Current revision as of 13:27, 24 January 2024

Contents

Deep Learning Workstations (DLWS)

We have shared workstations for projects that requires GPU and CPU power while retaining physical access to a computer. However, the local Deep Learning Workstations might not be the best solution for your project. Please see the High Performance Computing article for more information.

Most interesting are the four Dell Alienware computers from January 2018, here are their details and responsible staff for ongoing record keeping:

We devide the available machines into two categories, namly supported and stand-alone. supported means that the client is running UiO supported operating system, typically the latest LTS-version of Red Hat Enterprise Linux. The other category; stand-alone, is set up with 3rd party OS and custom packages, meaning that the researcher themselves maintains the client.

For master's projects we prefer the students use the supported category.

  • Alienware Aurora R7 - Intel i7 8700K (6-core), Nvidia RTX3090 (UiO: 113616). @vegardds/shared resource
    • hostname: dancer
    • URL:dancer.ifi.uio.no
    • Category: supported
    • WLAN: D8:9E:F3:7A:84:B7
    • ETH: 9C:30:5B:13:AF:33
  • Alienware Aurora R7 - Intel i7 8700K (6-core), 2x Nvidia RTX2080ti (UiO: 113615). @vegardds/shared resource
    • hostname: dasher
    • URL: dasher.ifi.uio.no
    • Category: supported
    • WLAN: D8:9E:F3:7A:7E:D1
    • ETH: 9C:30:5B:13:C5:69
  • Alienware Aurora R7 - Intel i7 8700K (6-core), Nvidia RTX3090 (UiO: 113617). @vegardds/shared resource
    • hostname: dunder
    • URL: dunder.ifi.uio.no
    • Category: supported.
    • WLAN: D8:9E:F3:7A:46:08
    • ETH: 9E:30:5B:13:C5:8B
  • Alienware Area 51 R3 - AMD Threadripper 1950x (16-core), 3x Nvidia GTX1080ti (UiO: 113614). @vegardds/shared resource
    • hostname: rudolph
    • URL: rudolph.ifi.uio.no
    • Category: supported
    • WLAN: 9C:30:5B:13:C5:71
    • ETH1: 30:9C:23:2A:EB:39
    • ETH2: 30:9C:23:2A:EB:38

We also have older workstations:

  • Deep Thinker (2016): (Fractal Design enclosure) Intel i7 6700K (4-core), Nvidia RTX2060. @yngveha
    • hostname: deepthinker
    • URL: N/A
    • Location: Master's lab
    • Category: stand-alone
  • Mac Pro (2010): Intel Xeon (8-core), 1x Nvidia GTX1060 (+ ATI 5770 1GB, not useful for DL)... Justas etc.

Dataset entries:
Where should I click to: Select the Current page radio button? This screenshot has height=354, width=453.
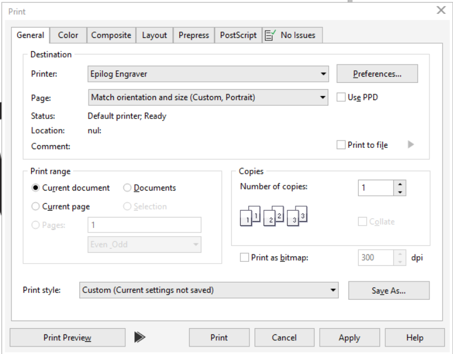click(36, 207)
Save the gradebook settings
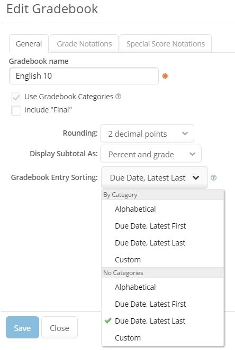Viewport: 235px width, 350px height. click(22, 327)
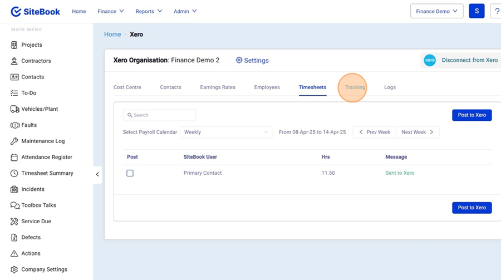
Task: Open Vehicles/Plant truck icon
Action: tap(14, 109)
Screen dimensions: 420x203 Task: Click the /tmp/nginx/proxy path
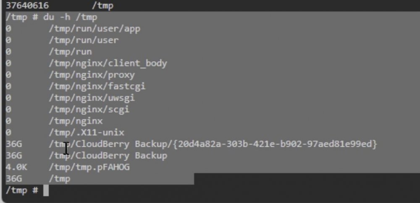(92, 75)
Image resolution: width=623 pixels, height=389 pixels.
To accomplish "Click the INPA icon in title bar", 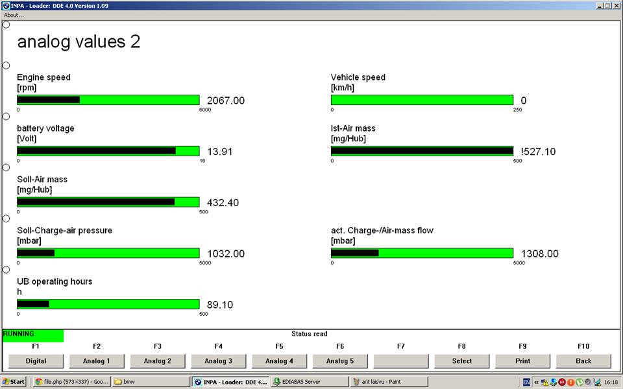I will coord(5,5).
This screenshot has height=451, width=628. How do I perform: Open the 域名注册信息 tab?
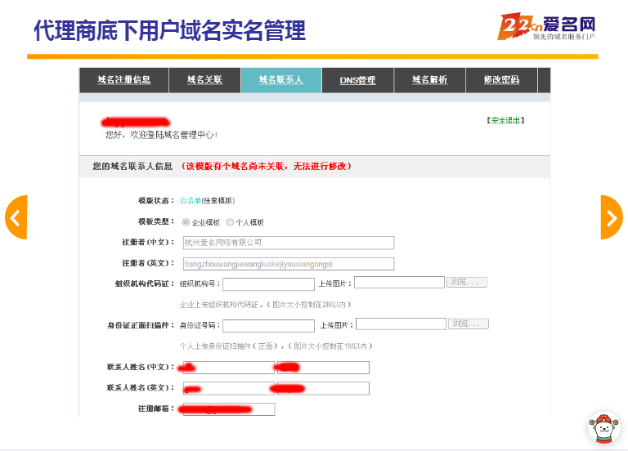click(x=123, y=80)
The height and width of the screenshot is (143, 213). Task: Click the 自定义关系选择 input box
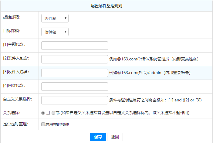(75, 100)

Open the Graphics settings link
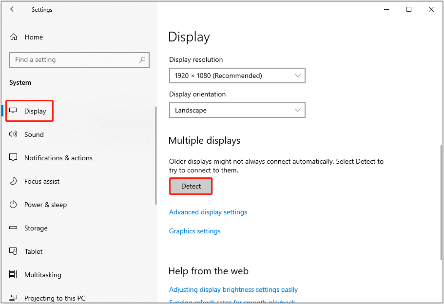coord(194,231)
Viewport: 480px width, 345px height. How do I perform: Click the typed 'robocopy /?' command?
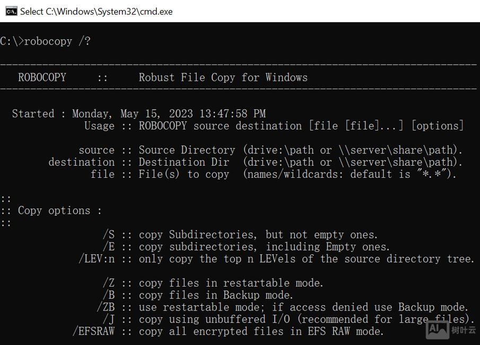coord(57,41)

Objectives:
[A] Print the rows, from the line containing "The height and" through the end of the rows, and leave out the pictures.
[B] Carry on the passage about the deep learning workstations from where it stops.

Answer set:
[A]
The height and width of the screenshot is (143, 213). Task: Click the 自定义关系选择 input box
(75, 100)

Open the Graphics settings link
coord(194,231)
Viewport: 480px width, 345px height. How do I perform: Click the typed 'robocopy /?' command?
coord(57,41)

[B]
    • hostname: skrotten
    • URL: N/A'
    • Location: MoCap lab
    • Category: stand-alone

Getting access to the workstations

To get access to the workstations you either need to be a master student at ROBIN or have an advisor at ROBIN which can vouch for you.

To access the supported clients, all you need to do is to ssh into the machine with your UiO-credentials. See more Configure SSH.

Configure SSH

To make SSH slightly more pleasant to work with we can create a configuration file at ~/.ssh/config which can contain additional information about remote machines. The following is a possible configuration for the Rudolph workstation.

Host rudolph
    User <my-username>
    HostName rdlf.duckdns.org
    IdentityFile ~/.ssh/rudolph

This allows us to ssh using the command ssh rudolph without any other configuration.

SSH from outside UiOs networks

To access the machines from outside UiOs networks, you need set up the following in the ~/.ssh/config file (in this example, we use dancer as an example):

Host ifi-login
     Hostname login.ifi.uio.no
     User <my-username>
Host dancer
     User <my-username>
     IdentityFile ~/.ssh/<key_to_dancer>
     ProxyCommand ssh -q ifi-login nc  dancer.ifi.uio.no 22

On Windows machines you need to add an extra argument to the ProxyCommand to make it work:

Host dancer
     User <my-username>
     IdentityFile ~/.ssh/<key_to_dancer>
     ProxyCommand C:\Windows\System32\OpenSSH\ssh.exe -q ifi-login nc dancer.ifi.uio.no 22

Now you should be able to run ssh dancer .

SSH key

We recommend using key-pairs for secure login. See more information here: https://www.ssh.com/ssh/keygen/.

NOTE: In case you choose to use key-pairs make sure to never share your private key.

Mosh

We also recommend students to install [mosh] for a better ssh experience. The usage is exactly the same as with ssh except that mosh is capable of staying connected even when roaming and through hibernation of laptops. Mosh should be installed on all workstations.

NOTE: mosh does not support X-Forwarding.

Using the supported workstations

Queuing up jobs

Use batch to queue jobs to automatically start when resources are available.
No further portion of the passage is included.